Right before Thanksgiving, a family friend of my husband’s passed away. His name was Gary Lauridsen, and he was 61 when he left this Earth.
My husband and I went to the memorial service, and we walked in a bit late, as I’d rushed home from work early on a Friday to get there. We lingered in the hallway outside the 4H building in Greeley, Colorado, where they held the memorial service, and as I listened to the preacher talk about Gary’s life, I looked over to see a photo of him roping with his nephew at one of the World Series of Team Roping’s qualifiers produced by John Johnson in Cheyenne.
As the preacher’s words came into focus the longer we stood there, I realized he was talking about Gary’s roping, too. He talked about the time in 2017 Gary won 15 place in the #12 Finale in Las Vegas with the same nephew, Dustin Bowling, and how proud he was to have won that $6,000 check. At the front of the room filled with team ropers was a trophy saddle, and his boots and spurs sat next to photos of Gary and his extended family roping, on a table next to the food line.

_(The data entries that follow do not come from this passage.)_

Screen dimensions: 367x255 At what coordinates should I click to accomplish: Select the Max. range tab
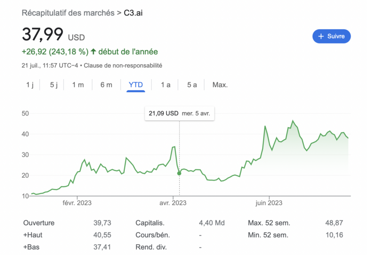pos(220,85)
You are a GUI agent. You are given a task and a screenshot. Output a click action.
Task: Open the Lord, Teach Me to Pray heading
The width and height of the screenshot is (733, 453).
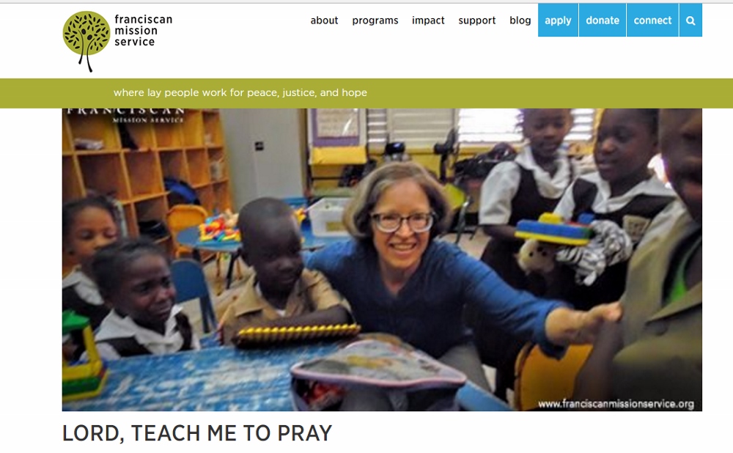point(196,433)
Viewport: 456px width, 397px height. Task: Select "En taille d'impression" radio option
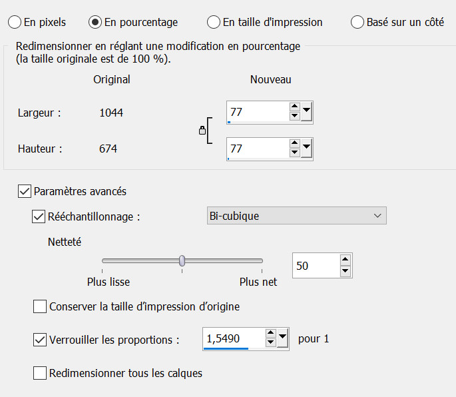click(x=214, y=22)
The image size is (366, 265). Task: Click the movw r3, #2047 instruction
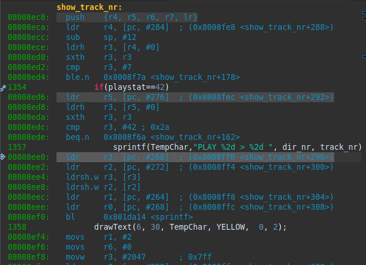[x=105, y=257]
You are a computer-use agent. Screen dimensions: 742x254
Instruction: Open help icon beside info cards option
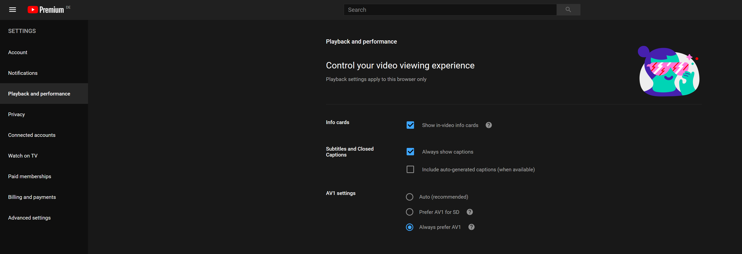coord(489,125)
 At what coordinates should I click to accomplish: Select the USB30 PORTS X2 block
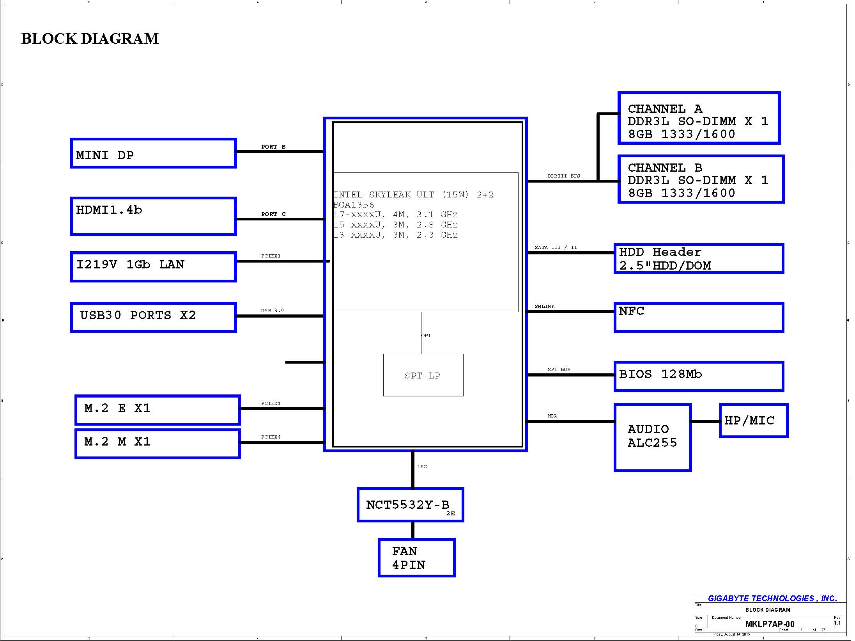click(x=153, y=317)
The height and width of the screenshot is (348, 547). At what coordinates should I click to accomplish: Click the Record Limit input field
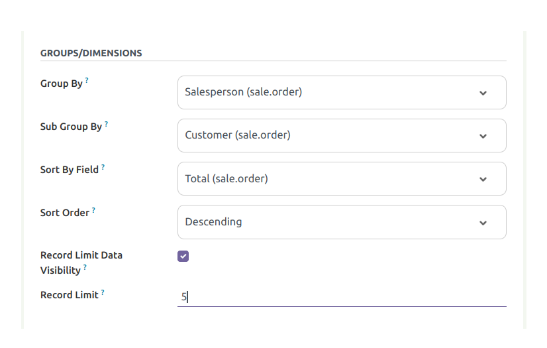pos(342,297)
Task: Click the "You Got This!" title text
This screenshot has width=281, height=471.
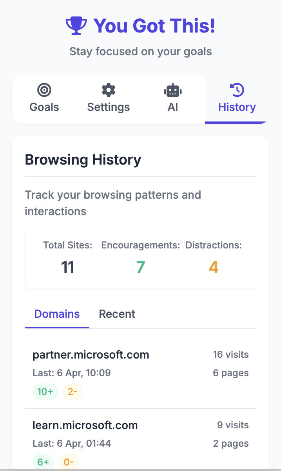Action: 154,26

I’ve worked with Denny Gentry long enough to hear him muse about the funerals he attends, year after year, just like this one. Denny’s always said how it catches him off guard, every time he sees a man buried wearing a USTRC or World Series buckle—the strange feeling he gets seeing a trophy saddle next to a casket.
This was my first real go at something like this, and Denny sure is right. It’s nothing insignificant we do here in the team roping business. This sport is in the ropers’ veins; it’s what makes you all tick, and on your last day, it just might be what you’re thinking of and part of what you’re remembered for.
If you made it to Vegas with us, I hope you made memories you’ll talk about the rest of your life. If you spent the month at home, I hope it was time spent with the ones you love.